Já a presidente da APM acredita que uma das principais formas de combate ao insucesso escolar na Matemática poderá mesmo passar pela autonomia das escolas. Segundo dizia Lurdes Figueiral ao DN, "todos os alunos têm capacidade para aprender Matemática", mas "a forma de chegar lá é que não é única".
Portugal copiou a Finlândia e estagnou, diz a SPM
Filipe Oliveira considera ainda que o governo deixou de dar a atenção devida ao sistema avaliativo, com o fim dos exames do 4.º e do 6.º, novamente substituídos pelas provas de aferição. "O modelo anterior, dos exames, não estava só errado, era acima de tudo nocivo: treinar para os exames é pernicioso e nocivo", justificava o ministro, renegando uma "cultura da nota" que, no seu entender, fazia da escola não uma "escola inclusiva e integradora, mas uma escola seletiva".
Mas "está latente um discurso sobre uma escola que não é um local de trabalho, mas sim um local onde os alunos se sintam bem e confortáveis", responde o presidente da SPM. O que imita o modelo experimentado durante anos pelo sistema de ensino finlandês, considerado um dos melhores do mundo, mas que tem vindo a descer drasticamente nos exames internacionais. Nomeadamente no PISA (Programa Internacional de Avaliação de Alunos): desde 2003 que este país abandonou o segundo lugar do ranking internacional para cair para o 16.º (em Matemática) lugar em 2018, numa tabela agora liderada pelos países do Sudeste Asiático.
Muitas das políticas que vemos agora serem implementadas em Portugal "partem das políticas aplicadas neste país, onde não há exames e em que os alunos às 15.00 vão para casa". "Mas o que estamos a ver, de PISA para PISA, é que esta mudança não foi boa para a Finlândia. O caso deste país já aconteceu há tanto tempo que agora podemos, de forma segura, correlacionar a queda sistemática no ranking com este tipo de reformas muito parecidas com as que o nosso governo está a fazer agora", alerta Filipe Oliveira.

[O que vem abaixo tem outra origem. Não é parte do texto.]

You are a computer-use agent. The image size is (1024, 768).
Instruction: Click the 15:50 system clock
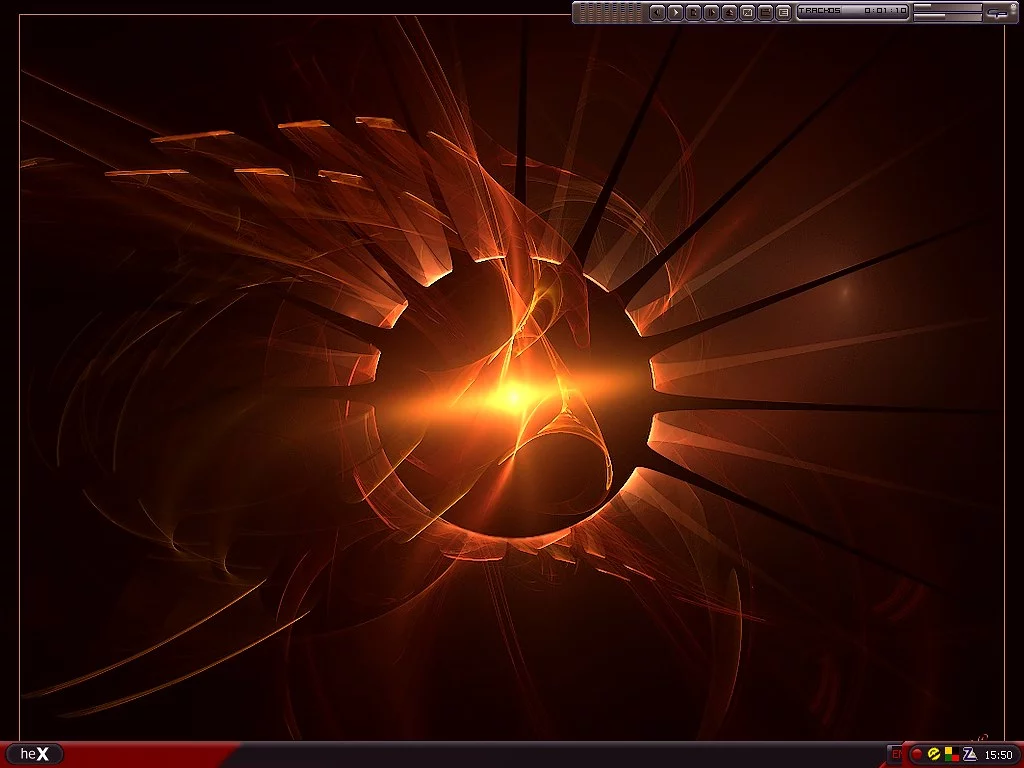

Já Portugal tem vindo a aumentar no mesmo ranking, tendo pela primeira vez alcançado uma posição acima da média da OCDE em 2015. De acordo com os testes internacionais, Portugal é o país que mais progrediu nos últimos 20 anos a Matemática. "Quando fizemos estes testes internacionais nos anos 1990, ficámos em último, a milhas da média internacional. Foi uma vergonha tão grande, que o governo até nos tirou dos testes, para não se ver a miséria que era. Mas entretanto houve uma progressão muito grande, até 2015", conta Filipe Oliveira.
Contudo, ao nível da Matemática, Portugal estagnou. "Faz-nos perguntar se não será já um efeito desta abordagem", adianta o professor. "Até porque, pela primeira vez na história da participação de Portugal em testes internacionais, os alunos faltaram à avaliação PISA numa percentagem maior do que era aceitável" - o mínimo de participação estipulado é de 80%, mas em Portugal foi de 76%. "Isto acontece, penso, porque há três anos que os alunos e as famílias ouvem que a avaliação não é importante. É normal que haja aqui alguma desmobilização por parte dos alunos", mas "claro que só vamos tirar isto a limpo em 2021, porque aí vamos ter não três, mas seis anos de resultados desta nova filosofia".
Para o presidente da SPM, o governo deve voltar a focar-se na avaliação "que, quando bem utilizada, pode ser um grande aliado da própria aprendizagem". "Dou o exemplo do exame de código: se não fosse preciso os alunos estudarem para uma avaliação, tenho a certeza de que metade dos recém-encartados andaria na estrada sem saber os sinais de trânsito. Somos seres humanos e é assim que funcionamos."